Melissa controlled her breathing. The way sound echoed through the empty house, one bump against the wardrobe door and they’d be discovered.

“I didn’t ask to break down. Next time I won’t bother to call you.” Her voice was low and controlled, not out of breath like his. Her mind held none of his fear of being late. Melissa felt the woman check her watch—a burst of satisfaction as she confirmed that everything was on schedule. Now that they were inside the house, Melissa could taste them clearly.

“Promises, promises,” the guy shouted from the master bathroom. A rush of release filled his brain just as the trickling sound of piss reached Melissa’s ears. She shuddered at the intimacy.

“Like you could handle this on your own,” the woman said in a voice so soft that it mostly reached Melissa as thought. She had a lock on Angie’s mind now: it was saturated with a sickly sweet contempt for the man. Angie didn’t need him here in the first place—he could barely interpret lore symbols, couldn’t see the big picture, was always lugging around his stupid camera, which of course never captured the spooks anyway. If he wasn’t related to the patriarch…
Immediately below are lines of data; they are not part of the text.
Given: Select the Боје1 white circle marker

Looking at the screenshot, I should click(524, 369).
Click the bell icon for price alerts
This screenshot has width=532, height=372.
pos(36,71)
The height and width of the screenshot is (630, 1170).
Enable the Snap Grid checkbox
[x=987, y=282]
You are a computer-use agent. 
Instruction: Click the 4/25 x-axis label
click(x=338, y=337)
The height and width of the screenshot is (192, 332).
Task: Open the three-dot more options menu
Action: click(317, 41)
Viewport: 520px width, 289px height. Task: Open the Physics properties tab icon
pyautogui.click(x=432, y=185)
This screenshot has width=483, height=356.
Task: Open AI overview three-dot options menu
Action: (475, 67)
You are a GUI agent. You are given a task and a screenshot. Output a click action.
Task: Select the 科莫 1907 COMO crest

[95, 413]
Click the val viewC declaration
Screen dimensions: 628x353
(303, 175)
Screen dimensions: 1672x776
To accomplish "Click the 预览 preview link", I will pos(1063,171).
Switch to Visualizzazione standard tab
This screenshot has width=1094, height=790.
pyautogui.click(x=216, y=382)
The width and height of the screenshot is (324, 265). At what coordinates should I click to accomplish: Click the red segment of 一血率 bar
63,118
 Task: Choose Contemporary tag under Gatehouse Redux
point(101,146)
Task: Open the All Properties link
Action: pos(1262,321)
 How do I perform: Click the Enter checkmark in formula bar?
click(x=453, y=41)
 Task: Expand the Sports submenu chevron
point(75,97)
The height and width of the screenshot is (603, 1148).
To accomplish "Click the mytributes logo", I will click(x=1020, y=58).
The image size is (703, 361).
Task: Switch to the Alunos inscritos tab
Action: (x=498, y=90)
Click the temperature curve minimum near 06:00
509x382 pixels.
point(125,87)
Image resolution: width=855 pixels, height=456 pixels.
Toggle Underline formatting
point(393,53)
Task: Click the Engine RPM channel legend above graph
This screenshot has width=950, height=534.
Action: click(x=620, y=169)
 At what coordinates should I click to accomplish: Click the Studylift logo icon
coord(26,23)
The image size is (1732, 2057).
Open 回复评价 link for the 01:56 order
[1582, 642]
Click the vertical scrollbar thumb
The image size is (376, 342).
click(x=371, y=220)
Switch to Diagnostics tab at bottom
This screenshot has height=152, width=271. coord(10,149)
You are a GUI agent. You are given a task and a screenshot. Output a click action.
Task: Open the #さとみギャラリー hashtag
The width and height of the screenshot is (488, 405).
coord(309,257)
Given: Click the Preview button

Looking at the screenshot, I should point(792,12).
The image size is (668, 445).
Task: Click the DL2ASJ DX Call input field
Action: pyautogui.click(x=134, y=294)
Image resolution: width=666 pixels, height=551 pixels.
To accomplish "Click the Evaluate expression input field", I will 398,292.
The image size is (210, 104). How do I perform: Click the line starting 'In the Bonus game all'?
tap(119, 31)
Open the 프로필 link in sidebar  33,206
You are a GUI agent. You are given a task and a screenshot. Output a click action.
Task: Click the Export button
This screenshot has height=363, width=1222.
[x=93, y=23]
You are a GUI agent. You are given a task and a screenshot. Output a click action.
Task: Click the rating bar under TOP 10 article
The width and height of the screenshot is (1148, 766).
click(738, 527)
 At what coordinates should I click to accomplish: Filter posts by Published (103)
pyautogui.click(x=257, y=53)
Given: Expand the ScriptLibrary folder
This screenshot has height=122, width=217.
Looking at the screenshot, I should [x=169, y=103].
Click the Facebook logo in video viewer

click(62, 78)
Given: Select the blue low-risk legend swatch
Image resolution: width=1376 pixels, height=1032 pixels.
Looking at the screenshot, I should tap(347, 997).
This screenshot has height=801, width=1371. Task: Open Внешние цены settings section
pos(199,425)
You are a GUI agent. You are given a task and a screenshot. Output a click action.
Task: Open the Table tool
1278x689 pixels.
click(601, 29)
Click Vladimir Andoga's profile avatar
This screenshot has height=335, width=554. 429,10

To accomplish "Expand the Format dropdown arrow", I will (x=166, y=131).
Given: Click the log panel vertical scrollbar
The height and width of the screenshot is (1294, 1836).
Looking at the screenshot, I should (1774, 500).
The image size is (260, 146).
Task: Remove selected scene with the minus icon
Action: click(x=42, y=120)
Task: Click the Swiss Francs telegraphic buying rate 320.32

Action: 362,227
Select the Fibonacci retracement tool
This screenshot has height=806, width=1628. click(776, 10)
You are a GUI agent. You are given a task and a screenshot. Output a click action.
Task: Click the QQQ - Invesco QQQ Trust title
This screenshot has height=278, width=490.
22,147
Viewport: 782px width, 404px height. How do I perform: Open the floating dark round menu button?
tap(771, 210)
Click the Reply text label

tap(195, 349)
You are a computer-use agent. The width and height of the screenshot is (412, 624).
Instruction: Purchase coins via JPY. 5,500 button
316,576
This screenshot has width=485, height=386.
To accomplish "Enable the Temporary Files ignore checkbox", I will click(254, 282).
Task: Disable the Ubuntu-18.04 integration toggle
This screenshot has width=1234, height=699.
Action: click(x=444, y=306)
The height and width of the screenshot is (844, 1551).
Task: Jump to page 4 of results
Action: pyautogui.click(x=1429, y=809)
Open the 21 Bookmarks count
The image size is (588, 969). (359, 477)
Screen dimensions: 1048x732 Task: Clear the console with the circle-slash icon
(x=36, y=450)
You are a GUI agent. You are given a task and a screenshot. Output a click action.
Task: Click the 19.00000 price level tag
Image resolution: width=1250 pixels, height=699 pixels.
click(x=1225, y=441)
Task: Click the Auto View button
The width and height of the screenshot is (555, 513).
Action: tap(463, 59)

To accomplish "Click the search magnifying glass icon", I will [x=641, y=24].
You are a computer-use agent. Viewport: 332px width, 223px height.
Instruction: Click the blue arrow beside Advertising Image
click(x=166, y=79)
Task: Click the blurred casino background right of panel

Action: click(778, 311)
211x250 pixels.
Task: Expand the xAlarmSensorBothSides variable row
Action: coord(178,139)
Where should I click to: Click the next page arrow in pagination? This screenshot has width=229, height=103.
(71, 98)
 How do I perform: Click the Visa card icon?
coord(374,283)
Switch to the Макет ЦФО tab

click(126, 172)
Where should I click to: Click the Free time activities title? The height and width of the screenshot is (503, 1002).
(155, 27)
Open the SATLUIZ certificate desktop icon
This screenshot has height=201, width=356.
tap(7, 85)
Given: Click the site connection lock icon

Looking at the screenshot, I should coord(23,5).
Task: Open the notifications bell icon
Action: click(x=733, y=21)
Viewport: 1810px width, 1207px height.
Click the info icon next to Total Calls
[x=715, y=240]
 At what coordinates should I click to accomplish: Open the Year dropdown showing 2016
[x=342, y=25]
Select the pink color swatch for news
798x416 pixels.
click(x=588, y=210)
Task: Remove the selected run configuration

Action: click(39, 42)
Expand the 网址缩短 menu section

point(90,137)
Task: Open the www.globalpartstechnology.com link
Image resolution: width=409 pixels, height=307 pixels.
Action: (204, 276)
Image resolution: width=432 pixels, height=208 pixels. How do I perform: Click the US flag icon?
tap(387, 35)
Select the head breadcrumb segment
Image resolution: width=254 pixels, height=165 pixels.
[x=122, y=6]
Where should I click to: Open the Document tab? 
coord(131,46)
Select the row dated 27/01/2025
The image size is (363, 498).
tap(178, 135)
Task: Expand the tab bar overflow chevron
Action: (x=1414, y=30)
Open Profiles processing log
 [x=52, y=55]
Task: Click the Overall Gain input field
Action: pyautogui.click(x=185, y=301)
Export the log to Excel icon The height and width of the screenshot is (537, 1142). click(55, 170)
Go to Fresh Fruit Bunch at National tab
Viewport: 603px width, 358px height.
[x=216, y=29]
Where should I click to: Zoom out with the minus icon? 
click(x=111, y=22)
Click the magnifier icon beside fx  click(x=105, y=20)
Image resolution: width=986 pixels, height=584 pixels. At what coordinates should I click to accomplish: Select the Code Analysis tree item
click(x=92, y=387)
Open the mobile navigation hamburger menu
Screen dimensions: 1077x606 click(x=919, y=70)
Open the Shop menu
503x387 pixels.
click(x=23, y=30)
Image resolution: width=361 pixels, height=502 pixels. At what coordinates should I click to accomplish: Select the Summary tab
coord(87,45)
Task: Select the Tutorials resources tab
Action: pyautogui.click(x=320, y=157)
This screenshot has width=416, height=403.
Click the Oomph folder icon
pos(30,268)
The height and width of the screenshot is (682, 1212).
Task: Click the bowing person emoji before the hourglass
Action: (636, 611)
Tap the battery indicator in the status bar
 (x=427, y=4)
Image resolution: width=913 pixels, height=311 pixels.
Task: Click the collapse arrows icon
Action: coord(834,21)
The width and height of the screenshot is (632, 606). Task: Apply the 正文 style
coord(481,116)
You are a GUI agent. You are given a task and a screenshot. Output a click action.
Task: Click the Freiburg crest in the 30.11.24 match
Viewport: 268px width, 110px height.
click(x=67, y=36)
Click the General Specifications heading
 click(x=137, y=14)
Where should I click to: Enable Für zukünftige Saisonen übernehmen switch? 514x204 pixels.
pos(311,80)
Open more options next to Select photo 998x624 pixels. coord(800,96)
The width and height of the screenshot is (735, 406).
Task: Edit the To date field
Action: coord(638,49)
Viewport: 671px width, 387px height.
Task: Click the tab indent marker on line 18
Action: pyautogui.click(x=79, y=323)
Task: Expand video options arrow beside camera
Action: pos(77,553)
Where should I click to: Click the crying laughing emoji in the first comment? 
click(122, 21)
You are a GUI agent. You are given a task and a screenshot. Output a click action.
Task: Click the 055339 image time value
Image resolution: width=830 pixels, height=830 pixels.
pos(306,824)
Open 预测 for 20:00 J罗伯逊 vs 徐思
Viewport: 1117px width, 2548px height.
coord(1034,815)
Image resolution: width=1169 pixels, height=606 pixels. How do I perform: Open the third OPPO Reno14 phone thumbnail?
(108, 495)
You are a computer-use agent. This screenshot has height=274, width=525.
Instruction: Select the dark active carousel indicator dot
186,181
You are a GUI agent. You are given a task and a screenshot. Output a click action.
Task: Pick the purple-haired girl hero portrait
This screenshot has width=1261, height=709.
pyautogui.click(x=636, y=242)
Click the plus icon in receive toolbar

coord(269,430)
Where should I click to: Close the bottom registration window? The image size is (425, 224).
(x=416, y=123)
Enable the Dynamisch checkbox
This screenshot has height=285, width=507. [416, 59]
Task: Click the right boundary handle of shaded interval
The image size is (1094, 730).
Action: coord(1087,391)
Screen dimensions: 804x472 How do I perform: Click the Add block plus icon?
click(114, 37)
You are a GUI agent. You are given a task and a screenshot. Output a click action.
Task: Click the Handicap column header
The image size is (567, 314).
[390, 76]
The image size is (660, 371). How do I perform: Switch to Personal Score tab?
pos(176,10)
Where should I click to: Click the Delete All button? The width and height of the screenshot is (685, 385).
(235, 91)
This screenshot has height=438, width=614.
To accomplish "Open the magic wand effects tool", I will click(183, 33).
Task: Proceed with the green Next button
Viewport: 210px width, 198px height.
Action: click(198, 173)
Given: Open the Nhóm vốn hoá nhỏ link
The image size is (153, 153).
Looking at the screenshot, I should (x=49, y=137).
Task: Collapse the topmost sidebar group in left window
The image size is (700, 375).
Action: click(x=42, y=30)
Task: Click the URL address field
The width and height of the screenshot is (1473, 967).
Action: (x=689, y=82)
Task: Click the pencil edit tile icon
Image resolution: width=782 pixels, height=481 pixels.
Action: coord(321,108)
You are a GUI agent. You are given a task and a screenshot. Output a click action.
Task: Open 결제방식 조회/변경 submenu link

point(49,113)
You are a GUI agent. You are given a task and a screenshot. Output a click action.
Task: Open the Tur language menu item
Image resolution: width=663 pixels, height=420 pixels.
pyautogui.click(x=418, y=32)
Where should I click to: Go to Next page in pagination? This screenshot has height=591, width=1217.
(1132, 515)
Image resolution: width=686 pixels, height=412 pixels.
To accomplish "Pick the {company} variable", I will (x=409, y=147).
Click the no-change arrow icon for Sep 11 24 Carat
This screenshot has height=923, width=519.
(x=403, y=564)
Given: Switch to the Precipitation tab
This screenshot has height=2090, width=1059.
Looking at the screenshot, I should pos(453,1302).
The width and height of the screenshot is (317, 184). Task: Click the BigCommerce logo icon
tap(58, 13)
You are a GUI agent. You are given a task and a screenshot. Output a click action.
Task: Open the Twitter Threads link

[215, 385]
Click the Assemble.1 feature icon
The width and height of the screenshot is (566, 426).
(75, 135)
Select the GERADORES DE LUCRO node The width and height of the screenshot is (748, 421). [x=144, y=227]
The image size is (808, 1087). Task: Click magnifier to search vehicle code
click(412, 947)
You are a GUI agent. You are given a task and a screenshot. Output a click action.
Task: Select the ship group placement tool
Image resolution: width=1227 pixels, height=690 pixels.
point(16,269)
The woman’s mind grew closer, her slow footsteps carrying her through the upstairs hall. She came to a halt just outside the room they’d hidden in.

“Did we really need this big a house?”

Rex’s shoulder muscles tightened under Melissa’s grip, his mind clouding hers with a wave of fear. Relax, she willed him.

“Location, location, location,” the man said. “That’s all the spooks care about. Anyway, if this field is as big as they say, we should make about a hundred times what this cracker box cost.”

The woman took one more step into the room and flicked on a light. A blinding wedge of illumination forced its way through the crack between the wardrobe’s double doors. Melissa squinted, feeling as if the light was slicing her in half from top to bottom. Rex had stopped breathing.

Melissa closed her eyes, trying to tease from the woman’s mind what she was thinking, why she was staring at the closet door. But Rex’s terror drowned out those smooth, collected thoughts.

“Come on, Angie! Thirty seconds.”

The woman didn’t move. Melissa made a fist with her free hand. One solid punch to the gut would put anyone down for half a minute. Long enough.

“Angie!”

Finally the footsteps retreated, quick and determined now. Melissa heard the clatter of dominoes being spilled in the other room, felt anticipation growing in the two intruders as relief flooded through Rex.

And then, seconds later, always glorious…

Silence.

8

12:00 a.m.

HALFLING

“Come on! We’ve got to run!”

Melissa shook her head and tore away from him. Her eyes shone with the terrible clarity they always had in the blue time; freed from the tumultuous mind noise of humanity, she could be fearless, imperiously bold.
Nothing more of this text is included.